Provided information:
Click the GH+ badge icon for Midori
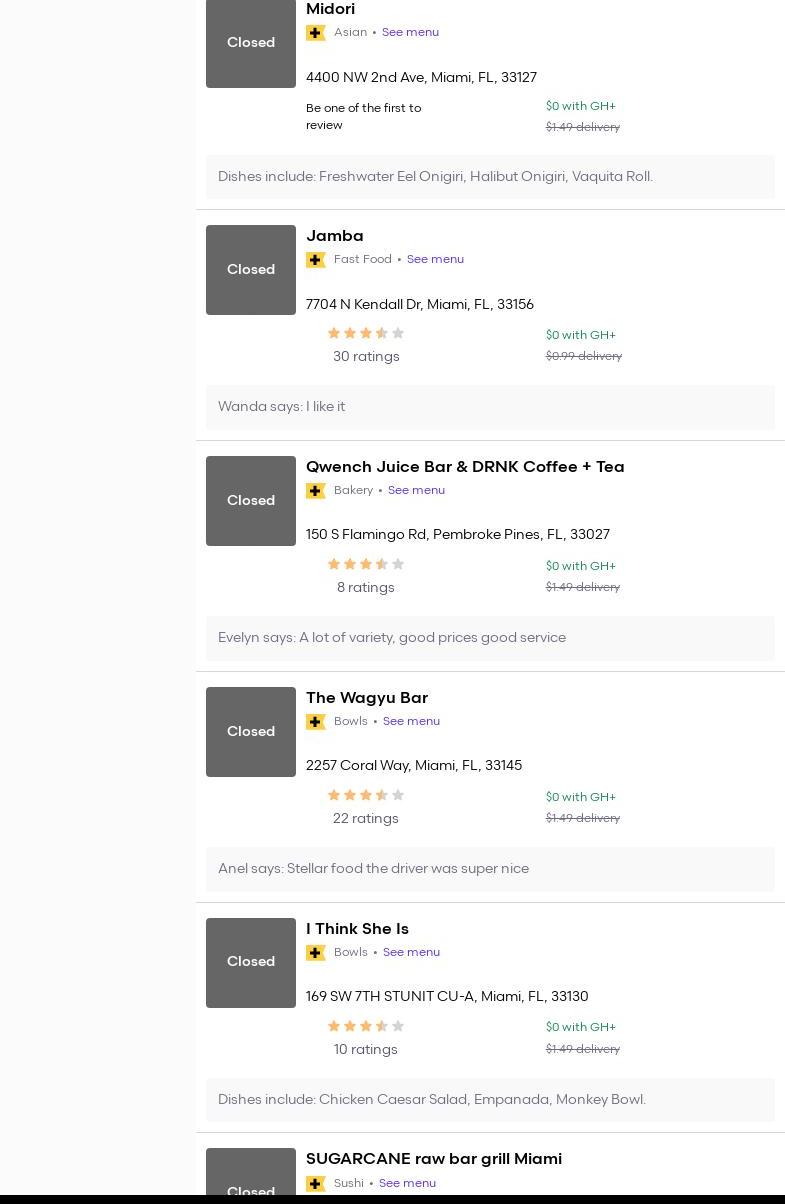 click(x=316, y=33)
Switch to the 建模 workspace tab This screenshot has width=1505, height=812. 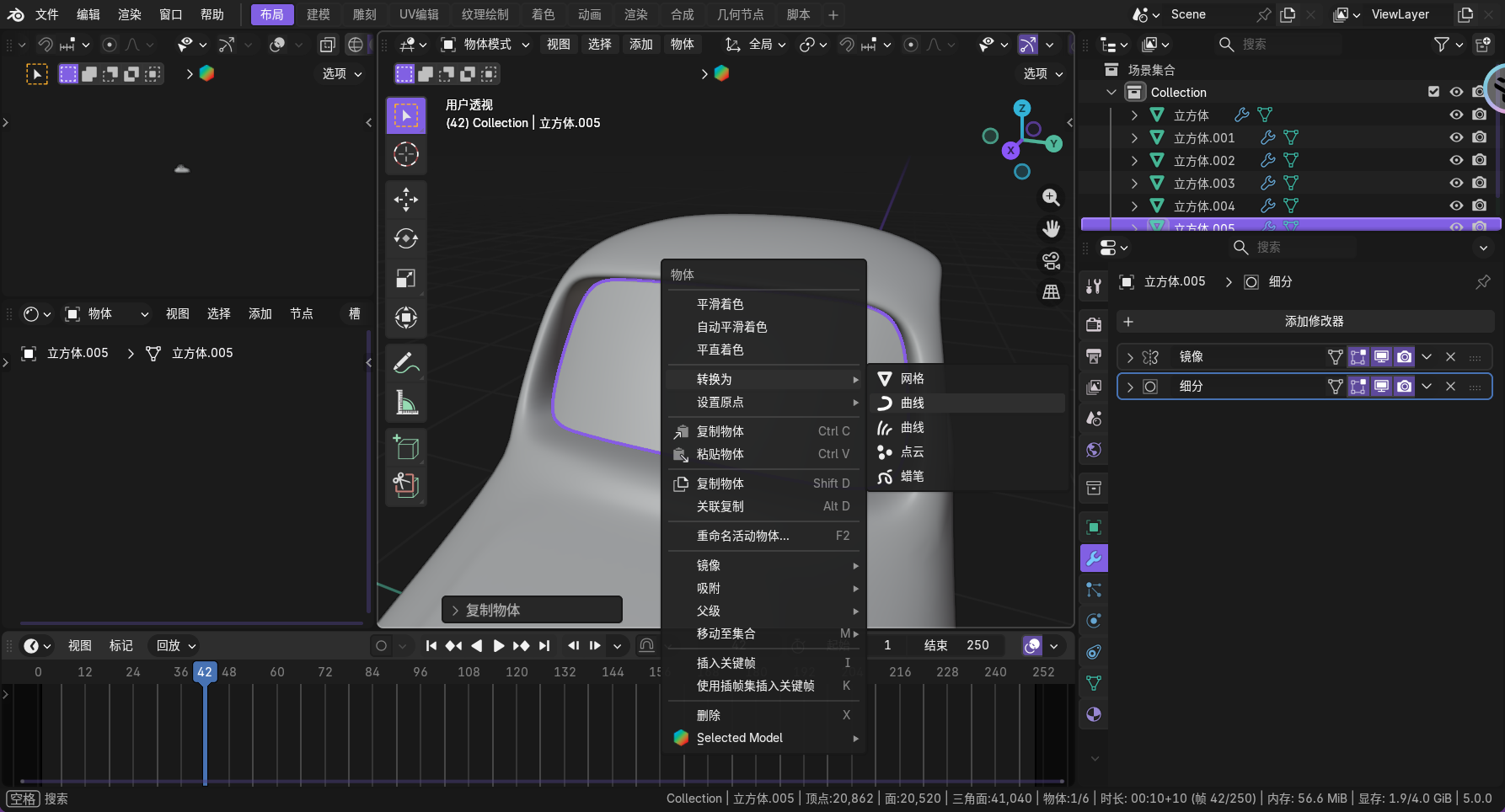318,14
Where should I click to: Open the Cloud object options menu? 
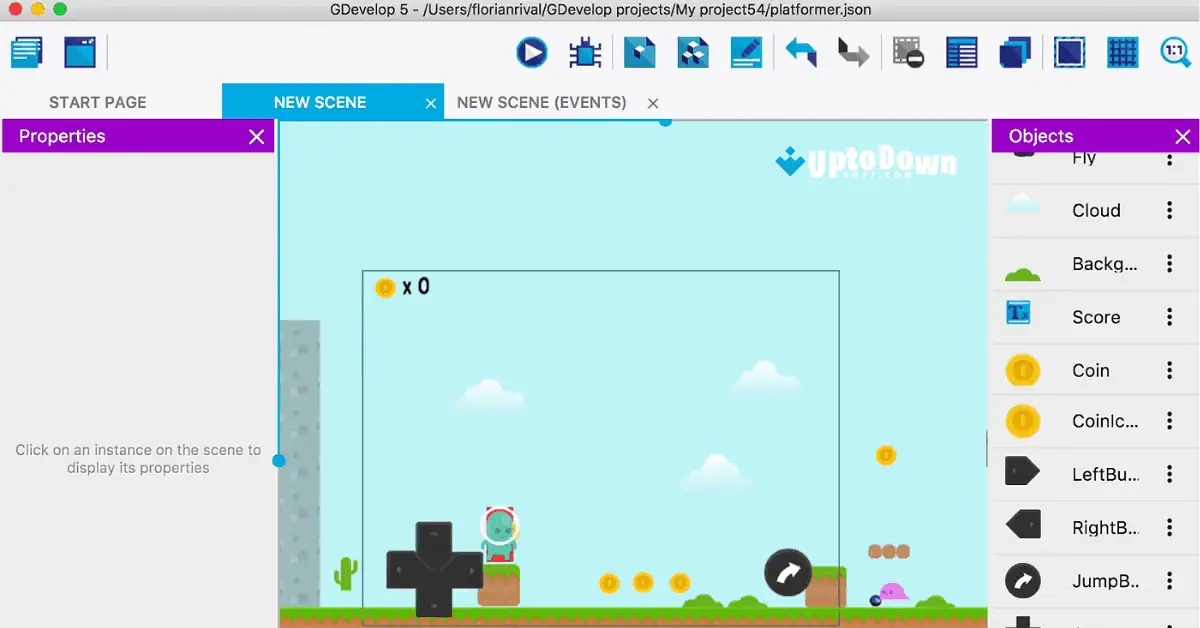click(x=1168, y=210)
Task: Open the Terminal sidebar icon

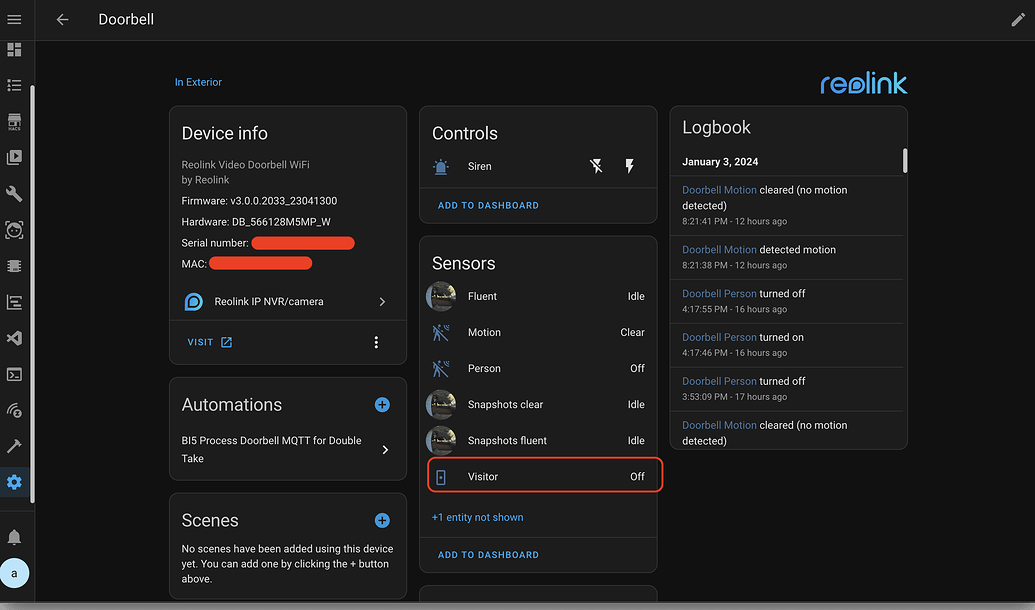Action: [14, 373]
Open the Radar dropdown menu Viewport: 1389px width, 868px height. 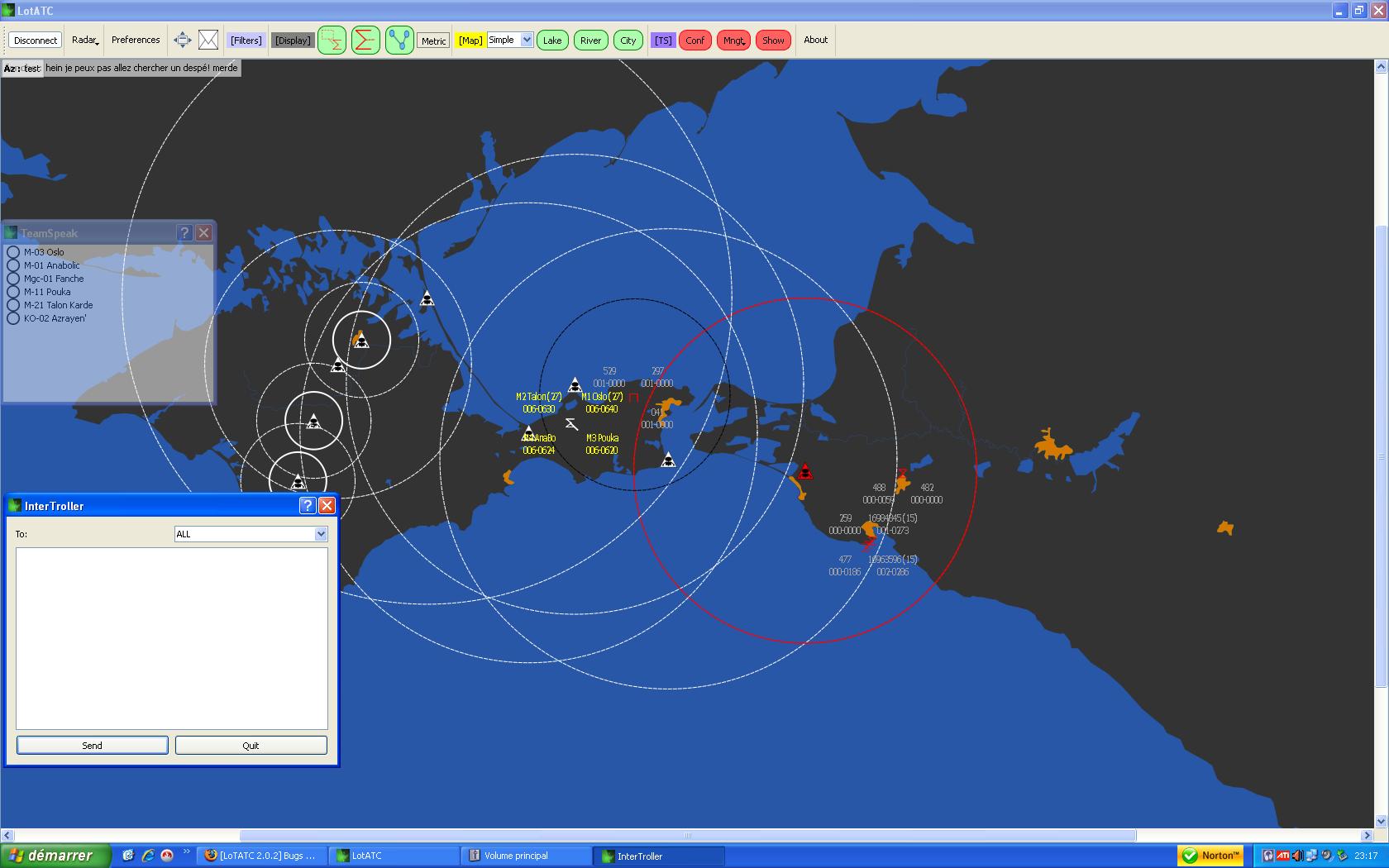click(x=85, y=40)
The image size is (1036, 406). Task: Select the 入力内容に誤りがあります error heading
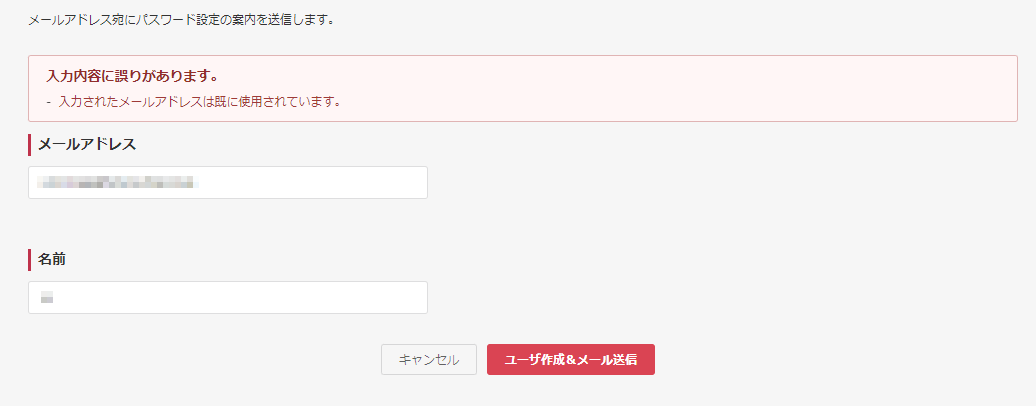132,76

Your assignment:
The lines wanted run from the line containing "The image size" through the end of the entries; return them exactly, both ends included, and keep pictures out.

Result of this exercise:
The image size is (1036, 406). Task: Select the 入力内容に誤りがあります error heading
132,76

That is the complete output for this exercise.